The rise of deep learning has ushered in advancements in Transformer-based large language models (LLMs), like the GPT series, leading to substantial progress in natural language processing (NLP). Such LLMs are initially pre-trained on vast and diverse public datasets, enabling them to generate responses to a wide array of queries [27]. For specific tasks, fine-tuning these pre-trained LLMs with smaller, task-centric datasets can notably elevate their performance and response precision. In our research, we focus on fine-tuning OpenAI’s Ada model to enhance its capacity to understand and assess the traffic data from IoT devices, and to predict with greater accuracy whether these devices face DDoS attacks.

3.3 Neural Network Model

To verify whether LLM has an advantage over conventional neural network models in the DDoS attack detection, we also construct a Multilayer Perceptron (MLP) model to perform binary classification for detecting DDoS attacks on IoT devices. Similar to the approach used in LLMs, we apply the Multilayer Perceptron (MLP) model to do binary classification for detecting the DDoS attack on the IoT devices. MLP model is the simplest feed-forward artificial neural network model consisting of one input layer, one output layer, and one or more hidden layers [18]. In this study, as Fig. 1 shows, the input layer is followed by a single dense layer consisting of 10 neurons and using Rectified Linear Unit (ReLU) activation.

Fig. 1.
figure 1

Structure of MLP

4 Datasets

4.1 CIC-IDS 2017 Dataset

For our tests on few-shot learning, we focused on the CIC-IDS2017 [20] dataset, specifically using the “Friday-WorkingHours-Afternoon-DDOS" pcap file. This dataset contains samples of labeled data with each row containing 85 features and a label of either “Benign" or “DDOS". Because of the limited context size of LLMs, we reduced this dataset to 4 features per row using previously obtained results on this task [13] so that we could train the model using larger amounts of samples without exceeding the context length. The goal of this process is to retain features that are important to the classification task, and have useful linguistic meanings for the models to use in their inferences. After feature reduction, the context could consistently contain up to 70 samples of training data without reaching its limit.

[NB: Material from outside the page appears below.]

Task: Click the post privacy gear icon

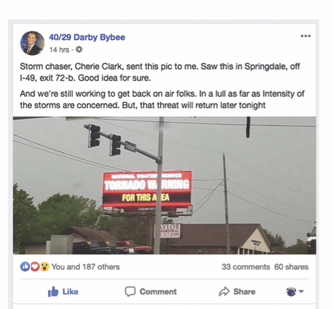Action: 79,50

4.2 Urban IoT DDoS Dataset

In fine-tuning work, we employ the latest generation of the training dataset in our recent work [10], which is more difficult to classify than CIC-IDS2017 [20]. This dataset is derived from an anonymized dataset, consisting of real-trace data from an urban deployment of 4060 IoT devices that records their binary activity [8]. This dataset includes the packet volume that each IoT device transmits at each timestamp during their active periods [9], as well as the correlation information of IoT nodes’ packet volume within each recorded instance.

For each training dataset sample, the node ID, timestamp, packet volume transmitted through that node in 10 min, and average packet volume with 30 min to 4 h are documented. In addition to the packet volume of node i in each sample of the training dataset, the packet volumes of all other nodes in the training dataset are also recorded. The result is that for each timestamp in the training dataset, we possess information on the number of packets transferred via node i as well as all other nodes. Finally, each sample will be assigned a label indicating whether this node is attacked or not. Table 1 shows the training dataset which consists of two nodes. In this setting, P1 and P2 indicate the packet volumes associated with nodes 1 and 2, respectively.

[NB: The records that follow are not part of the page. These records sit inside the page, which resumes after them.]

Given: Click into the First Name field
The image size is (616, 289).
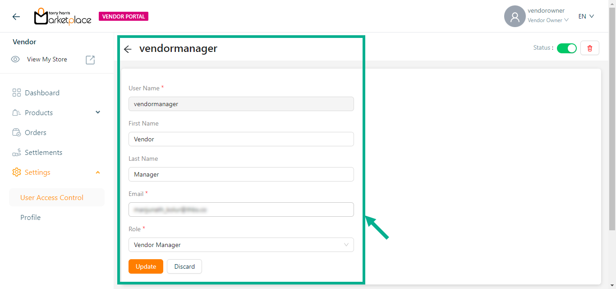Looking at the screenshot, I should pos(241,139).
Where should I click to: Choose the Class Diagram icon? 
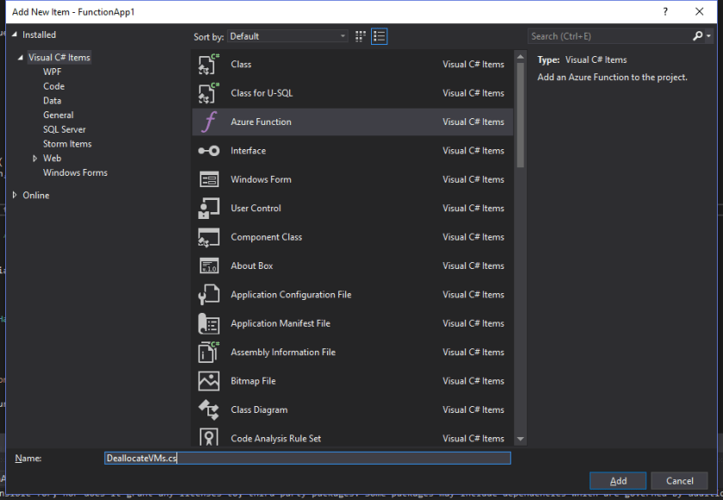coord(209,410)
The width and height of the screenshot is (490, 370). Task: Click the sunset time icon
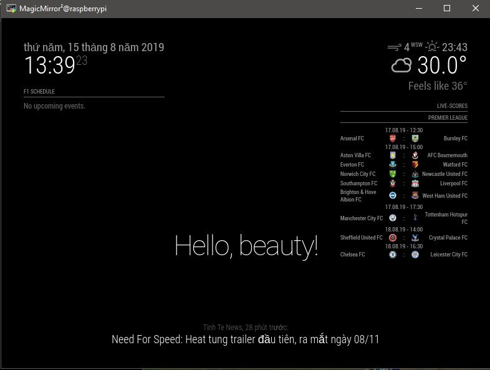[x=432, y=47]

Table 1. An Example of Data Points in a Training Dataset

Inspiring from A. Hekmati et al. [10], our study introduces two distinct architectures tailored for fine-tuning Large Language Models (LLMs). These are specially designed to either incorporate or omit the correlation information of nodes’ traffic information:

  • One Model without Correlation (OM-NC): Within this architecture, a singular LLM is employed for the fine-tuning process across all IoT nodes. Notably, this model does not factor in the correlation data associated with nodes’ traffic information. Instead, it relies solely on the traffic information of each node over time for training/inferencing purposes. To differentiate the data of each node from others, we employ the node ID.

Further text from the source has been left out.